Website Connector and Datasource Configuration

The Web connector is used to retrieve data from a website using HTTP and starting from a specified URL.

Limiting Crawl Scope

The connector works by going to the seed page (the "startURIs" specified in the configuration form), collecting the content for indexing, and extracting any links to other pages. It then follows those links to collect content on other pages, extracting links to those pages, etc.

When creating a Web data source, pay attention to the "Max depth" and "Restrict To Tree" parameters (also known as "c.depth" and "c.restrictToTree" in the REST API).
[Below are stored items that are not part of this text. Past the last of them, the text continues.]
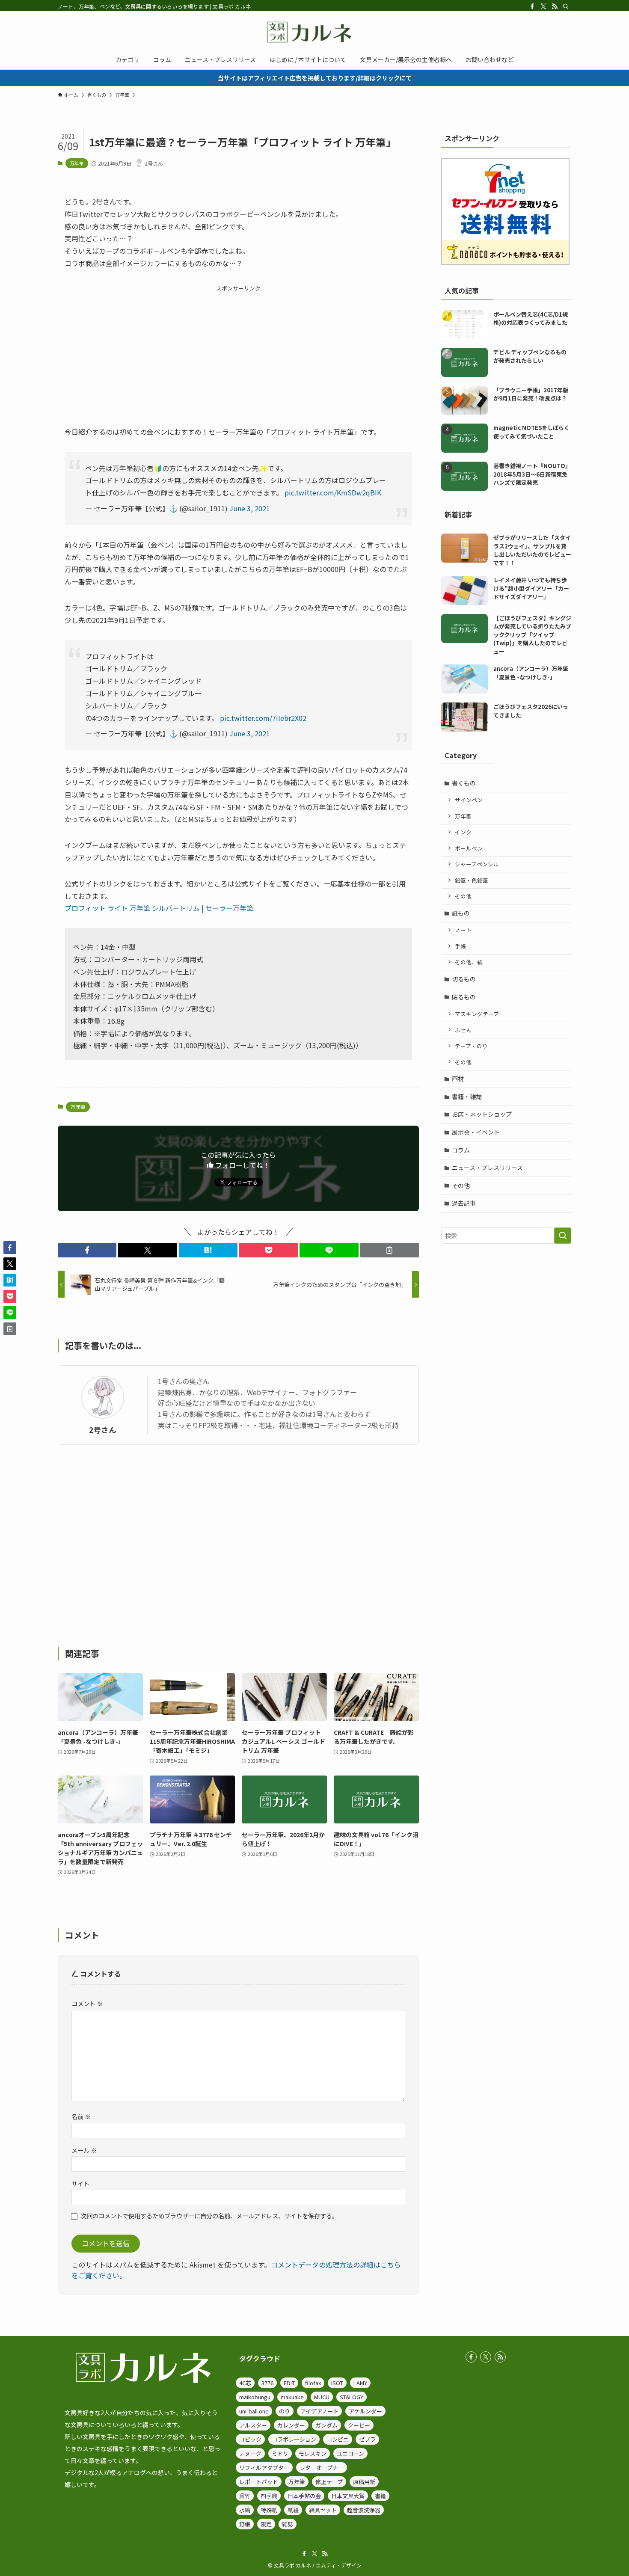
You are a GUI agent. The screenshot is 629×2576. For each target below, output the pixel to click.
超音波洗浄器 (363, 2510)
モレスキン (312, 2453)
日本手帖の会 (304, 2496)
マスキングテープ (477, 1014)
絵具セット (323, 2510)
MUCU (321, 2397)
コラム (461, 1150)
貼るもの (464, 997)
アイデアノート (319, 2411)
These properties will help limit the scope of your crawl to prevent an "unbounded" crawl that could continue for a long time, particularly if you are crawling a site with links to many pages outside the main site. An unbounded crawl may also cause memory errors in your system.

The connector keeps track of URIs it has seen, and many of the properties relate to managing the resulting database of entries. If the connector finds a standard redirect, it will track that the redirected URI has an alias, and will not re-evaluate the URI on its next runs until the alias expiration has passed. Documents that were found to be duplicates, if de-duplication is enabled, are also added to the alias list and are not re-evaluated until the alias expiration has passed.

Regular expressions can be used to restrict the crawl either by defining URI patterns that should be followed or URI patterns that should not be followed.

Additionally, specific patterns of the URI can also be defined to define URIs that should not be followed.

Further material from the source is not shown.